Standalone RAG vs agent-driven RAG

Not every RAG deployment is agentic. PGAR still applies; the enforcement surface shifts.

PatternWhere PGAR livesWhat the LLM does
Standalone RAG chatbotRetrieval gateway at ingress: auth, policy hooks, classification before searchRewrites query (optional), synthesizes from the validated pack
Agent with RAG toolsFull PEP/PDP on each retrieve_* tool proposal plus gateway enforcement on the retrieval serviceProposes search strategy, corpus hints, and follow-up retrievals
Workflow-orchestrated RAGPolicy gate in the orchestrator before the retrieval step executesMay not call retrieval directly; orchestrator holds the token

In all three, the non-negotiables are the same: policy before retrieval, context pack logged, validation before delivery, structural choke point so no path bypasses the gateway.

What breaks when you skip this

Teams conflate PGAR with RAG in the demo and split them in production. Three governance-specific symptoms show up first:

  • Leakage. A user retrieves chunks from documents their role should never see. Policy ran in the prompt, or ACL filters ran after top-k — not at the gateway before candidate generation.
  • No replay story. An auditor asks what the model saw on a specific date. The team has index stats and chat logs, not the assembled context pack with policy version and verdict chain.
  • Fluent bypass. The model proposes a broader search than entitlements allow. Without a PEP on the proposal, the retrieval service runs anyway because the API key is valid.

For empty vs wrong retrieval — and why abstention and ranking are separate gates — see Two failure modes in the RAG insight. PGAR adds authorization before the pipeline runs; it does not replace ranking or abstention.

Design checklist

  1. Policy before retrieval: Entitlements and classification filters at the gateway, not after vector search and not in the prompt.
  2. Retrieval is a PEP-gated action: When an agent drives RAG, every retrieve_* proposal goes through PEP/PDP with subject/action/resource/context.
  3. Context pack is an audit artifact: Log what entered the window: sources, scores, policy version, verdict. Answers "what did the model see?"
  4. Validation before delivery: Grounding and citations are a second gate, analogous to downstream re-auth in PGAR.
  5. Abstention is a system outcome: Thin evidence means stop. Not a prompt wish.
  6. Structural enforcement: If the agentic app can hit the vector DB without passing through PEP and the gateway, you have a suggestion, not governance.
THE PGAR TEST FOR RAG

If roles, entitlements, ACL rules, or policy text appear in your LLM payload, you do not have PGAR with RAG. You have prompt-governed retrieval.

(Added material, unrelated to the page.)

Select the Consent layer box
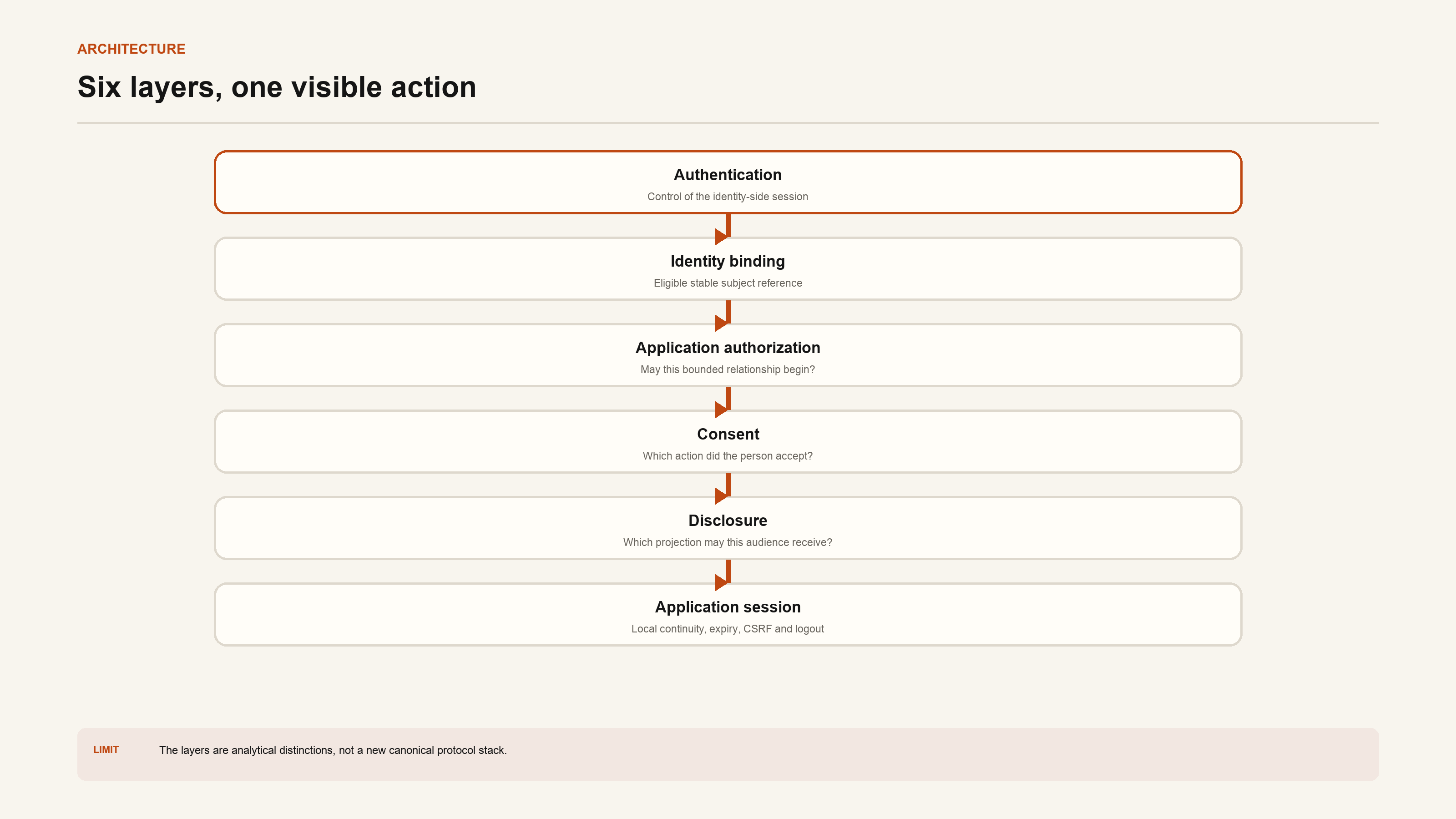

Where this connects in G.A.I.N

G.A.I.N RAG already maps the request path as User → Policy → Retrieval → Validation → LLM. PGAR is the enforcement mechanism for the Policy stage when retrieval is agent-driven, and the architectural discipline for the gateway when it is not.

G.A.I.N stagePGAR role
PolicyPEP/PDP verdict before search; identity-scoped ACL
RetrievalExecutes only on ALLOW; assembles the context pack
ValidationGrounding and citations before synthesis, separate from authorization
PlatformTrace, eval, and replay on the full verdict + context pack chain

A scope leak can be an indexing bug or a policy bypass: different gates, different evals.

Where I land

PGAR with RAG is not a new product category. It is the intersection of the two questions above.

Retrieval and context assembly are authorized actions, not passive fetches. The LLM proposes queries and synthesizes from evidence. The PDP decides which corpora, documents, and classifications may enter context. The PEP enforces that verdict before search runs and logs it before any chunk reaches the model.

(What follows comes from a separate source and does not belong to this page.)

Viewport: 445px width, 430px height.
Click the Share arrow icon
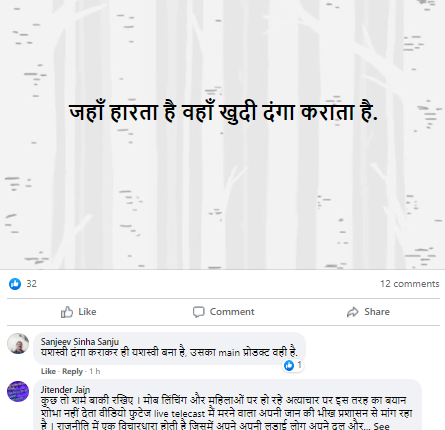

Stop treating the system prompt as the access control layer. Treat the context pack as the replay artifact: scoped, ranked, validated — with a verdict chain examiners can audit without opening the chat log.

TAKEAWAY

Retrieval is not permission. PGAR with RAG means governance on the path that assembles context: proposal in the LLM, verdict in the PDP, enforcement in the PEP, replay in the context pack.